複数作家による短篇集だったが,どの話も結構面白かった.
多くの作品ではニヤニヤ出来ていた.

一通り走査した上で,興味のある話を読み,
後は最初から読み通した.

どの話も女性が主人公で,きっとその女性の多くは29歳.
「きっと」と書いたのは,読み落としかもしれないけれど,きちんと宣言されてから書いてあるわけではなかったので.

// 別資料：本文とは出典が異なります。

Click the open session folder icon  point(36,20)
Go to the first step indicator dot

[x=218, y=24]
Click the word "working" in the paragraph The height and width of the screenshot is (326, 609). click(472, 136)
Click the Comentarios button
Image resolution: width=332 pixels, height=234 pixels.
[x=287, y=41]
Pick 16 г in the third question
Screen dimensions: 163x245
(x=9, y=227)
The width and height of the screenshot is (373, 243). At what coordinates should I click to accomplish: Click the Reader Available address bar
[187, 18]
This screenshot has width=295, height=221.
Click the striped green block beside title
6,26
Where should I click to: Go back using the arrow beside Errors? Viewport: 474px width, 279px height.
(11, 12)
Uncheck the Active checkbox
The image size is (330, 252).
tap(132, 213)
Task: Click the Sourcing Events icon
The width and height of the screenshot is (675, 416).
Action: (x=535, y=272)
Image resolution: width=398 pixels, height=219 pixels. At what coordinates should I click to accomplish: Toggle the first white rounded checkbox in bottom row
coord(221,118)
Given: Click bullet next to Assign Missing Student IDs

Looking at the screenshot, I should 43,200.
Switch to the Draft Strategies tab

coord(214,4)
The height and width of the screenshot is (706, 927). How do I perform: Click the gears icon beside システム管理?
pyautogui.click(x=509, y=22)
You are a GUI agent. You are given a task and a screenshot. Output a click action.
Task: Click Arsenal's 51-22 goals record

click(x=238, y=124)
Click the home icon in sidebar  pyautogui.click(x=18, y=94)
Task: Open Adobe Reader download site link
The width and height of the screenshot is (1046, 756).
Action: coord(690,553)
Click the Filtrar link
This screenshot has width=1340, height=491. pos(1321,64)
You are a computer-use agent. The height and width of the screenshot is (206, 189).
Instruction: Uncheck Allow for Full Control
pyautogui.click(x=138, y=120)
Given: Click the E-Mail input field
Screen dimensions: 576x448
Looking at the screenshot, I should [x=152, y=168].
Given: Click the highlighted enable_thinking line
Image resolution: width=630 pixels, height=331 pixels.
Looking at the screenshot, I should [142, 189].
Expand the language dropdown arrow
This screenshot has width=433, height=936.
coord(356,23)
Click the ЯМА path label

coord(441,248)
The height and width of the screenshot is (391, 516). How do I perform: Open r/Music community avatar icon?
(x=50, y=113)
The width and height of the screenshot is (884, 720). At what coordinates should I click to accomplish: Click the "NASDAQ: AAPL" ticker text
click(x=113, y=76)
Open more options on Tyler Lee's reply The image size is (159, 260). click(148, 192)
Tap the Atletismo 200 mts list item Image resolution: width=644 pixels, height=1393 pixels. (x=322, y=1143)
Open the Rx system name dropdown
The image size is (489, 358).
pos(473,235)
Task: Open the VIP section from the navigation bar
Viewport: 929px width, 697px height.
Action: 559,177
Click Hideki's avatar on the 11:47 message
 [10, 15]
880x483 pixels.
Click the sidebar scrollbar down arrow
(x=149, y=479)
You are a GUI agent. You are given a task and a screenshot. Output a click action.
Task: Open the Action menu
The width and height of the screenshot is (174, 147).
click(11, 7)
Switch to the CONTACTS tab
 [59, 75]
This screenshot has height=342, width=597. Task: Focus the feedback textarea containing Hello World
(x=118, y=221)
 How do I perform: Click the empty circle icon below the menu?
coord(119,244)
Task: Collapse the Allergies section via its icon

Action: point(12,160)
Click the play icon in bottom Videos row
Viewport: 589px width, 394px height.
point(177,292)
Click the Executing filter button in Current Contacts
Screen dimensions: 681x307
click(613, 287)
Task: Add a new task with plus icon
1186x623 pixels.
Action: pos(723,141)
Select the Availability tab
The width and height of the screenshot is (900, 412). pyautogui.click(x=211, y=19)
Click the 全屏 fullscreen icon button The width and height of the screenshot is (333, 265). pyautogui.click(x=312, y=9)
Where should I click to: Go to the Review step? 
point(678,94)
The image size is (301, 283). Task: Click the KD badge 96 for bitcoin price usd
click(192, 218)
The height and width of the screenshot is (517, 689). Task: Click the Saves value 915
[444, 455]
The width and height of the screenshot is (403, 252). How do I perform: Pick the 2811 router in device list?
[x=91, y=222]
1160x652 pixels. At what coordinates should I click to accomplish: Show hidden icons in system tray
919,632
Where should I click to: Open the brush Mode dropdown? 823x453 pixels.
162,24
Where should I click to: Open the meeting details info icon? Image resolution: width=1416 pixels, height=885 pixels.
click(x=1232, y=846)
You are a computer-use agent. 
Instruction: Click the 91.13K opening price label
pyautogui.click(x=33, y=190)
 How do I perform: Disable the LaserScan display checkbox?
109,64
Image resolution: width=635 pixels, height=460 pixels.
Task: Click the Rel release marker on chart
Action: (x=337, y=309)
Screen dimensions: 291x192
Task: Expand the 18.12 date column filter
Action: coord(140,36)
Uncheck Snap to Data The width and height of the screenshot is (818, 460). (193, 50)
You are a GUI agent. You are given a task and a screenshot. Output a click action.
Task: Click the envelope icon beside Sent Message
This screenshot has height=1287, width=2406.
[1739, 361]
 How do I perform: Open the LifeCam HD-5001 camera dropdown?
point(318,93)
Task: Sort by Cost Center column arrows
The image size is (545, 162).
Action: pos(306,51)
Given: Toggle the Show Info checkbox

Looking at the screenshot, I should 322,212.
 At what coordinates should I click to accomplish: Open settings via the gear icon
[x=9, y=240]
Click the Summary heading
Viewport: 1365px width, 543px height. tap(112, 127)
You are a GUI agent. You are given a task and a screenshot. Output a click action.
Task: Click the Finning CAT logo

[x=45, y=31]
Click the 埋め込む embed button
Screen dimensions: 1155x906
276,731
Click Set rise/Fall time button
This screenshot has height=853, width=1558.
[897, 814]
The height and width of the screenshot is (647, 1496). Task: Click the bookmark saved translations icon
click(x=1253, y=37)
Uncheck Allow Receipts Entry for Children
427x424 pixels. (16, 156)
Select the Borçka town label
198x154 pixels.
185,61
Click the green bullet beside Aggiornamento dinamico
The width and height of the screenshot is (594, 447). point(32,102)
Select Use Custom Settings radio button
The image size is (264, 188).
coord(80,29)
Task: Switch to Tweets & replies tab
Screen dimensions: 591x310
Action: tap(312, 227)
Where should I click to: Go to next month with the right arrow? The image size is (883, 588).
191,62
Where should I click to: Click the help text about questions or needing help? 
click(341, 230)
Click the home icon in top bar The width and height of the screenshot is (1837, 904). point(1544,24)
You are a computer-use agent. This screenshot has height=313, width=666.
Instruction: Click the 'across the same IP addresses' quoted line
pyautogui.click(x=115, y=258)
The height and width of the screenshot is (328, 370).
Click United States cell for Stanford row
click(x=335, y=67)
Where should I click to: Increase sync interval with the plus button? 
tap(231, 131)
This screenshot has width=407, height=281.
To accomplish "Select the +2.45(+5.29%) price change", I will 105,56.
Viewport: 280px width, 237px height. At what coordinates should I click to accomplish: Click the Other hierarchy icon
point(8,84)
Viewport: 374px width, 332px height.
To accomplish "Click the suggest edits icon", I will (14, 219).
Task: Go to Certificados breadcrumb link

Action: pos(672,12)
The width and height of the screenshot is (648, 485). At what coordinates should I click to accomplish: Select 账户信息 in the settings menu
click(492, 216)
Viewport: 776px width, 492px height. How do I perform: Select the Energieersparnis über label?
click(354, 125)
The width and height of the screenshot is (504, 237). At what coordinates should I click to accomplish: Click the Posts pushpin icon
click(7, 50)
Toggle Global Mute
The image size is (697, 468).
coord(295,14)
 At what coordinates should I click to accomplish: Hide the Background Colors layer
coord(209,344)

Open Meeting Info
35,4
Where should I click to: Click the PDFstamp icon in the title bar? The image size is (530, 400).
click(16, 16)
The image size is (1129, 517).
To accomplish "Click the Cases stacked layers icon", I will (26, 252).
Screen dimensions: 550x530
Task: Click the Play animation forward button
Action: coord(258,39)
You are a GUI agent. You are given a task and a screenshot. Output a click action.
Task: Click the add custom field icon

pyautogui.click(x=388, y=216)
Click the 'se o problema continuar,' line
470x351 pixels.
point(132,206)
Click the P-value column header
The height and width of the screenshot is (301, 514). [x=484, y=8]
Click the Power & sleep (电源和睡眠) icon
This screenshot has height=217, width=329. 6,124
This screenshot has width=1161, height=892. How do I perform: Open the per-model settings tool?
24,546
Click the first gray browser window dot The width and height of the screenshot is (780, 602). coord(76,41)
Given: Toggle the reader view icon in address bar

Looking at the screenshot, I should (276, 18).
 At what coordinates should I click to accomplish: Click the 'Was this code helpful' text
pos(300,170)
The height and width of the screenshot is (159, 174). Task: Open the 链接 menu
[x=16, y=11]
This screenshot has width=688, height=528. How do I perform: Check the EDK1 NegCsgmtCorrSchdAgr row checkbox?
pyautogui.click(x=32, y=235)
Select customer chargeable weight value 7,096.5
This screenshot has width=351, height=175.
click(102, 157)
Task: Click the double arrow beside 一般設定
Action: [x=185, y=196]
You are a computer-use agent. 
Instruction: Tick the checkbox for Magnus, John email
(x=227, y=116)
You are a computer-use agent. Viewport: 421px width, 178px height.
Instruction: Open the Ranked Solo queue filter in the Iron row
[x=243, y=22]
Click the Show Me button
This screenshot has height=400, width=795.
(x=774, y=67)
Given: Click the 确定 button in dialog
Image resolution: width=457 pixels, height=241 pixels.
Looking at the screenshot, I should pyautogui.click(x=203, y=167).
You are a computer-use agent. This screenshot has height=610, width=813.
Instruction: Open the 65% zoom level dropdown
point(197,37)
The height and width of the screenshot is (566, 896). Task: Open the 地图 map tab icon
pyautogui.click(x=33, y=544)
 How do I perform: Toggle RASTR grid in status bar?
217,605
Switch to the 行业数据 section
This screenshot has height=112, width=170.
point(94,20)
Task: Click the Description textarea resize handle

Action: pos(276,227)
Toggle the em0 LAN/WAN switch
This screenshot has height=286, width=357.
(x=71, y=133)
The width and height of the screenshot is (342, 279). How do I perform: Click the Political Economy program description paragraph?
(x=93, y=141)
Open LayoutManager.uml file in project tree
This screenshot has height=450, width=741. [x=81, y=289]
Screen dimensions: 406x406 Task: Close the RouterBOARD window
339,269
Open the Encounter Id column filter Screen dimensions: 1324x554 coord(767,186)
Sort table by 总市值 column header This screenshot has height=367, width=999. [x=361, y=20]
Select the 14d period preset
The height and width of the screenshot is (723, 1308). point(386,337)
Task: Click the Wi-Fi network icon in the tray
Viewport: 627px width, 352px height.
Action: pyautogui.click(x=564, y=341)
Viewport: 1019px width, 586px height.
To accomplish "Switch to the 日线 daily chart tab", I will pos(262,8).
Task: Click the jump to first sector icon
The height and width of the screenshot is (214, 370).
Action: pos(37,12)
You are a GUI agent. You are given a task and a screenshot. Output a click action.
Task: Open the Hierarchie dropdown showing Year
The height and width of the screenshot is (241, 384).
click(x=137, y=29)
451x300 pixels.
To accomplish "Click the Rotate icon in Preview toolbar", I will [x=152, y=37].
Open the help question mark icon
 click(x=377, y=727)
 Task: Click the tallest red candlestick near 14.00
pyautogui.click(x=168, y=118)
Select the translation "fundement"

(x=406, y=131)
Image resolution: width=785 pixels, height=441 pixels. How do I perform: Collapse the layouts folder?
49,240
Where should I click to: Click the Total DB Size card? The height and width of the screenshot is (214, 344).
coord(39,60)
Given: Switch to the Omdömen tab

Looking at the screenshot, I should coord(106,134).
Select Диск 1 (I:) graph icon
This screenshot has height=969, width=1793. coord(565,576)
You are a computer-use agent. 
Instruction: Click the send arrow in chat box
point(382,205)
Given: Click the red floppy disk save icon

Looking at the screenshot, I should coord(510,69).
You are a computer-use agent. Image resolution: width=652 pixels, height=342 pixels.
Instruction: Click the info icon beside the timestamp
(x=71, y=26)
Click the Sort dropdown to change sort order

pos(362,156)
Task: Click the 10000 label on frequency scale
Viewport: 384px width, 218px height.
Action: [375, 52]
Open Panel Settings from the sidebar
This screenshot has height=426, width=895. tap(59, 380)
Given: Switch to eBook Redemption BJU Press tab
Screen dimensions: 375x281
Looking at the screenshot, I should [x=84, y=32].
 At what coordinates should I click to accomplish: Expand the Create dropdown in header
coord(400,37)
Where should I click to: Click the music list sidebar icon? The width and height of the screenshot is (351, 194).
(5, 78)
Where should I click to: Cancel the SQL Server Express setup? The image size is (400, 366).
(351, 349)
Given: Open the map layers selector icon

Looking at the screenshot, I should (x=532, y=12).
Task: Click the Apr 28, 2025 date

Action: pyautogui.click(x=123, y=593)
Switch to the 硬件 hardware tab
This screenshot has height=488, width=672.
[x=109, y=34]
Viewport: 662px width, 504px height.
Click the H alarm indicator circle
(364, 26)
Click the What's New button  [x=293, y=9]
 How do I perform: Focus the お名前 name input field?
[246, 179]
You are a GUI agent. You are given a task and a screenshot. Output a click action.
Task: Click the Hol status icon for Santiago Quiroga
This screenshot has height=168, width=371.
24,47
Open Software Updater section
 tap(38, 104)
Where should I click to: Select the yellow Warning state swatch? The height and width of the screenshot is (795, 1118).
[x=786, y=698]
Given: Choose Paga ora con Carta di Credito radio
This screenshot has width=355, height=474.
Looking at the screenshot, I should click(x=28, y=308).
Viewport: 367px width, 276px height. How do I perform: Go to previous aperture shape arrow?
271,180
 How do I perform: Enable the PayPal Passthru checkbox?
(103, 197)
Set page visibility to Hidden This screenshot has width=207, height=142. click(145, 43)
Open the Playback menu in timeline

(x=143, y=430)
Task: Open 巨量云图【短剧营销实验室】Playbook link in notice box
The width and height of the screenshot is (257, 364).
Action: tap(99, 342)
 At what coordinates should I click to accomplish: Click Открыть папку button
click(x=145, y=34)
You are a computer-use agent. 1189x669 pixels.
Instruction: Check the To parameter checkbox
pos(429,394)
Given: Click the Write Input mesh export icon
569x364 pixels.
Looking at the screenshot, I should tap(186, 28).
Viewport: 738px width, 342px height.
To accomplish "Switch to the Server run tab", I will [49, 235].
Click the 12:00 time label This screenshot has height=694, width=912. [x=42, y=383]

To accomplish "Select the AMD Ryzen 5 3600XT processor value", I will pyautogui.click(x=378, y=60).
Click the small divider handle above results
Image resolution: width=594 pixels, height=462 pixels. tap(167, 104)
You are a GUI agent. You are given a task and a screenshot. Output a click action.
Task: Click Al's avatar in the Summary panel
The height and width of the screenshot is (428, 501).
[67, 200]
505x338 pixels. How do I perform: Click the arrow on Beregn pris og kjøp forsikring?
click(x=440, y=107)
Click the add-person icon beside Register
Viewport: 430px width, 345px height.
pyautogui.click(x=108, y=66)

とあるレビューに,どれも同じようなものとと書いてあったけれど,
僕はあまりそうは思わなかったかなぁ.
むしろ登場人物の微妙な差異が面白くて,
そのうえ作家の表現力の違いもあってよかった.


作家が苦手なのか,主人公が苦手なのか,
この人がもし現実にいたら,価値観が原因で,僕とは合わないだろうなぁという主人公もいて,
それがあったからこそ,この表現は最高だなぁとか,面白い話が際立って思えた.
しかし,発想は似通わせることはできるのだが,
性差の壁があって,どうしても自分を投影できないなぁと思った.

これも,とあるきっと別のレビューで読んだのだけれど,
ここまで日本の29歳女性が不倫経験があるとは思いたくないかなぁ.

それにしては,わりと普通な生活(例えば「学校を卒業したら会社で働いて,それから」)
という起点の人が多かったのもまぁ,「29歳」という言葉をスタート地点にすると,
そういう物語になってしまうのだろうか.


夏フェスのように,きちんと読んでいない作家を読み進めてみようという気になったのも収穫かなぁ*1




会社に入ってから,年単位の締め切りや,求められてること,やる必要のあることみたいなのは提示されたけど,
それは自分で立てた目標じゃないからいまいちピンときてなかったのだけれど,
僕が29歳になるころ,世の中も自分もどうなってるかわからないけど,
まぁ3年から5年後というのが一つの区切りになるような気がするなぁと思う.